It was an unfamiliar West Indies that took guard at Southampton on the final day. A West Indies not cowed down by the Opposition, a West Indies more determined to reverse it’s unflattering record on English shores.
It’s rare as gold dust for a Caribbean side, sans Lloyd, Richards, Greenidge and the famed fast bowling pack, to open a Test series in England with a win. But so it happened at the Ageas Bowl on Sunday.
Chasing a fairly modest 200 for victory in the fourth innings, the Islanders lost a few wickets upfront but eventually came through, with four wickets to spare.
However, the funny part is this same Caribbean unit would have wilted under scoreboard pressure, chasing this target, even a year-and-a-half back.
Mentally stronger West Indies
So, what has changed in this side? By the looks of it, this team seems to have become mentally stronger since their last visit to England. Even as the English bowlers chipped away at their wickets, the Windies batters, especially Jermaine Blackwood who impressed with a doughty and match winning 95, kept their composure, reducing the target run by run. Roston Chase also played a calm hand, keeping his team in the hunt.
Had this been the West Indies of one-and-a-half-year-old vintage, the scoreboard board, in the final innings, would have read a lot different. They would have lost the top order for cheap, leaving the middle and lower middle order with a mountain to climb.
With the English bowlers coming in hot and bowling probing overs, the remaining batters would have been rolled over far short of the target.
However, that’s where this game comes as a statement of intent from the Windies camp.
They have sent out a clear message that they have learnt to absorb pressure and survive anxious moments on the road to victory.
Even England will know they have a tough task at hand squaring the three-match Test series and winning it.
Blackwood’s run in Tests for the Windies hadn’t been too fulfilling up until the fourth innings and not many would have bet on him to do the star turn and script a win for his team.
But so he did.
There were rumours that the selectors may have run out of patience with him. So this was, for all intents and purposes, a make or break dig for him. And he did make it count.
Known to be a strokemaker who doesn’t hold back if the ball is there to be hit, Blackwood seems to have worked on the defensive aspect of his game. Cutting out injudicious shots, he played the ball on merit on Sunday and cashed in on loose deliveries.

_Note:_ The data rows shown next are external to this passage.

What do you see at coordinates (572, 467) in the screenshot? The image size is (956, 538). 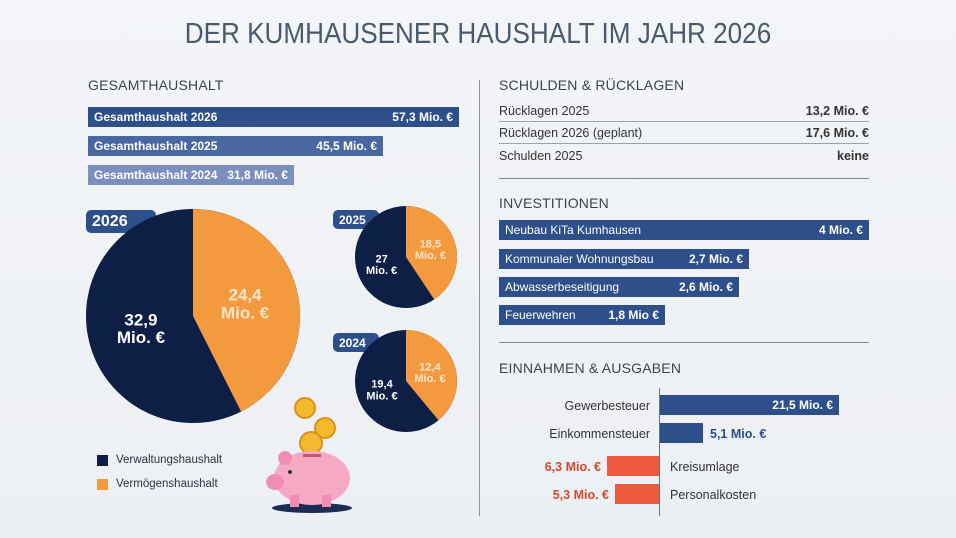 I see `bar-value: 6,3 Mio. €` at bounding box center [572, 467].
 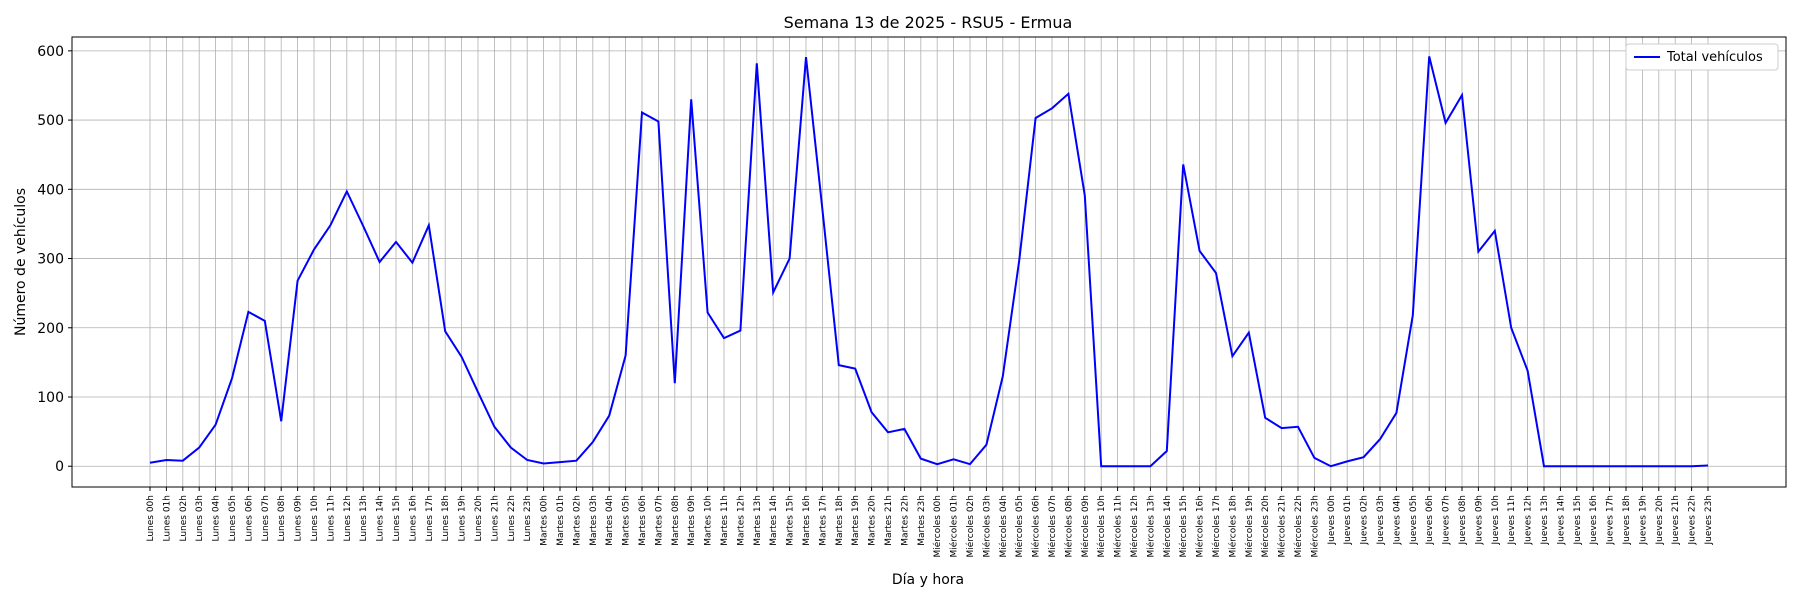 What do you see at coordinates (495, 518) in the screenshot?
I see `x-tick-label: Lunes 21h` at bounding box center [495, 518].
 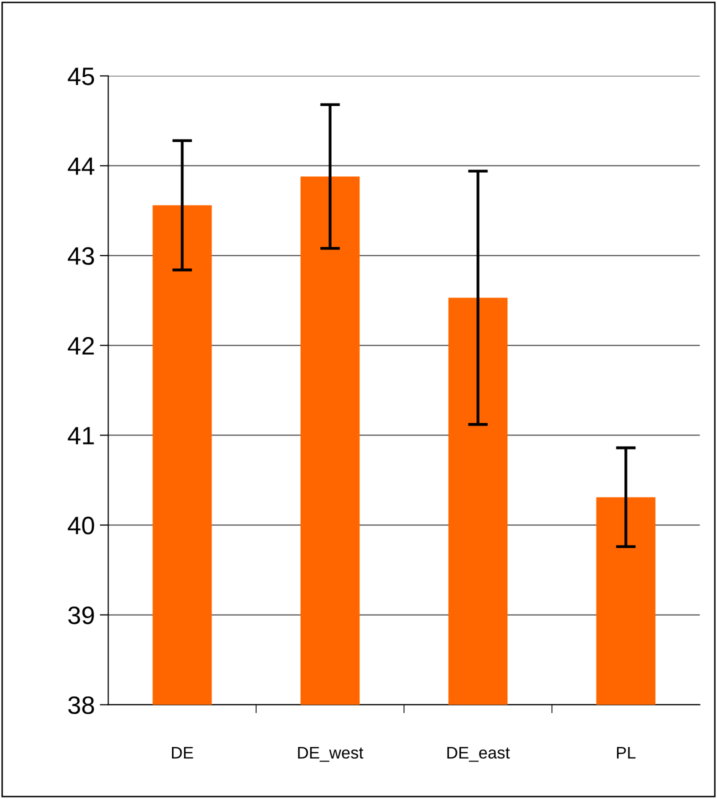 I want to click on y-tick-label: 43, so click(x=81, y=256).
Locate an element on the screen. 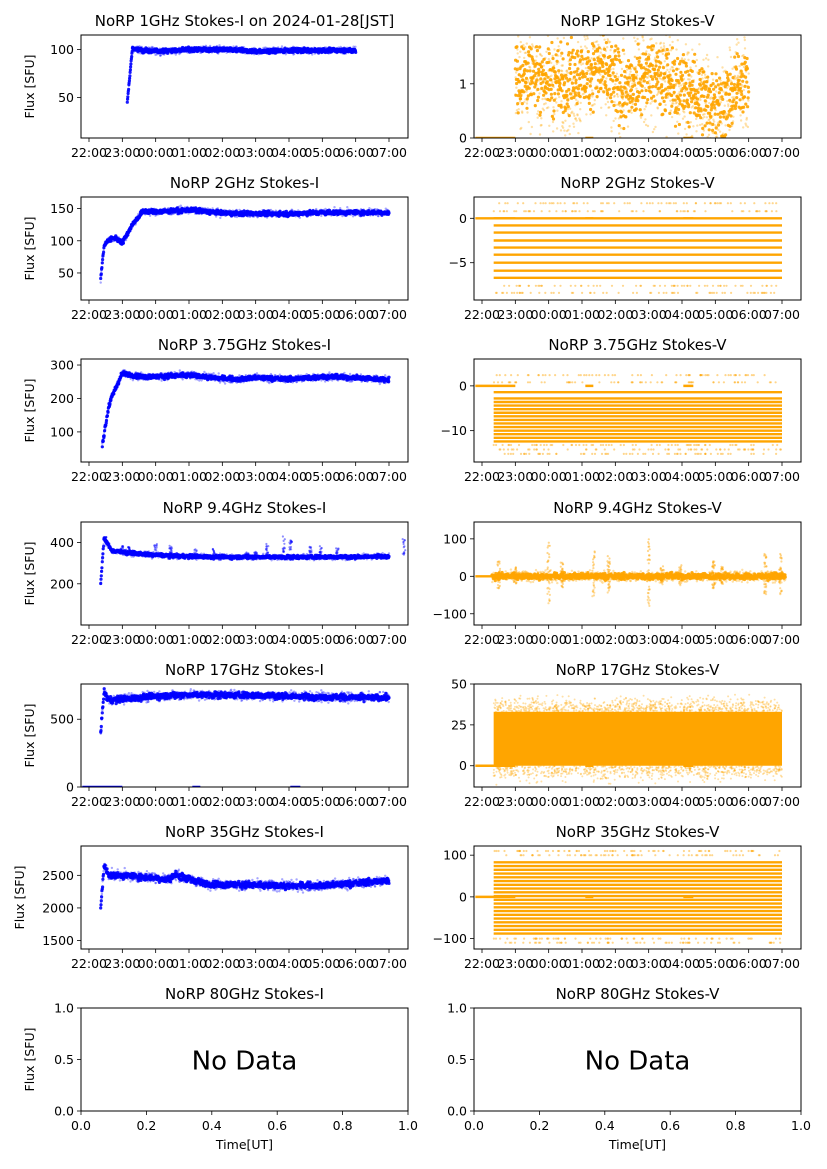  y-axis-label: Flux [SFU] is located at coordinates (30, 87).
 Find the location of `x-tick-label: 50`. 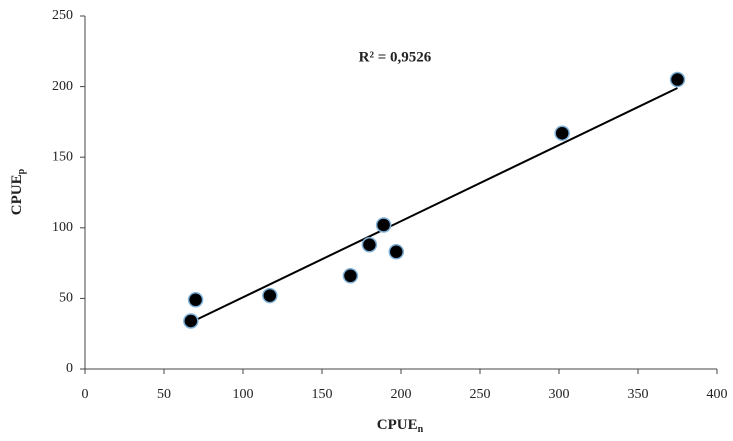

x-tick-label: 50 is located at coordinates (164, 394).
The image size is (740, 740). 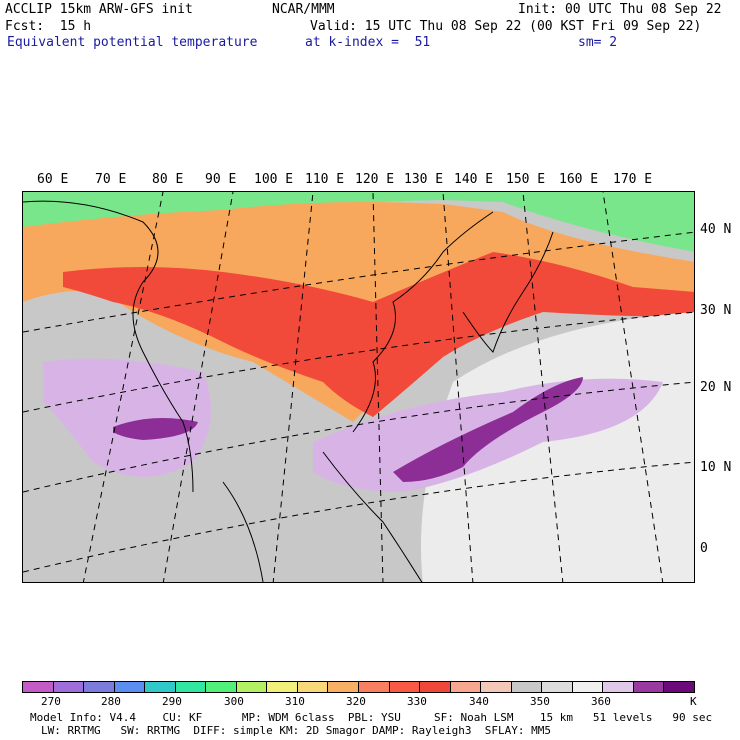 What do you see at coordinates (704, 548) in the screenshot?
I see `lat-label: 0` at bounding box center [704, 548].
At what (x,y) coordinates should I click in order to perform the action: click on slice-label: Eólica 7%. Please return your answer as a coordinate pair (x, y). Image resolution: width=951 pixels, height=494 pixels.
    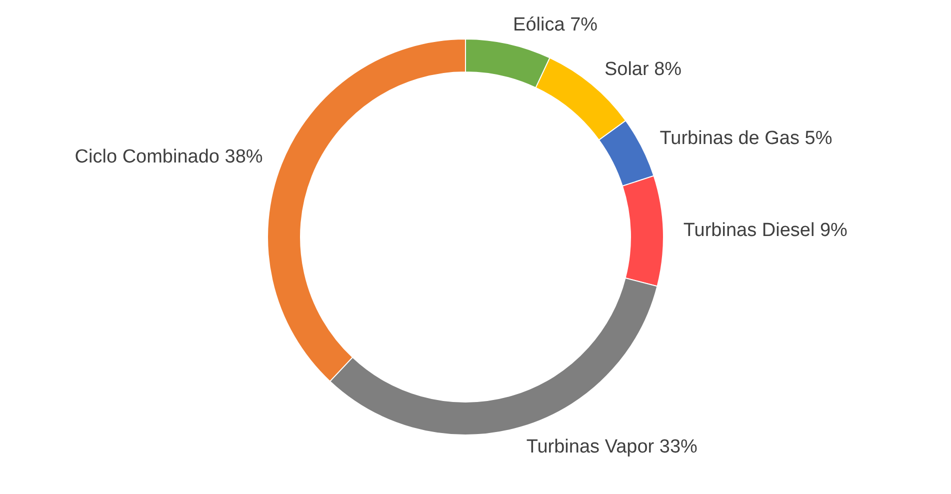
    Looking at the image, I should click on (556, 25).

However a rush of blood at 95 saw him return to the pavilion, trying to clear the infield.
Promise of return to its glory days
Coached by former all-rounder Phil Simmons, the Windies might have finally found a settled Test line-up, one that they are likely to persist with in future games. The bowling looks penetrative, with the raw pace of Shannon Gabriel and Alzarri Joseph, skill of Jason Holder and the guile and perseverance of Roston Chase.
However, it’s the batting, a sore point and a problem area for the Islanders for long, which now looks in good hands, with likes of Braithwaite, Hope, Chase, Brooks and Blackwood. Even skipper Jason Holder scored a double ton in the recent home series against the Three Lions.
For many afficionados, it was a pain to see the Windies struggle in Test match cricket as it is a format they bossed in the sixties and seventies.
Hence, if the Southampton win holds the promise of a return of West Indies to its glory days in Test match cricket, it’s only good for the game.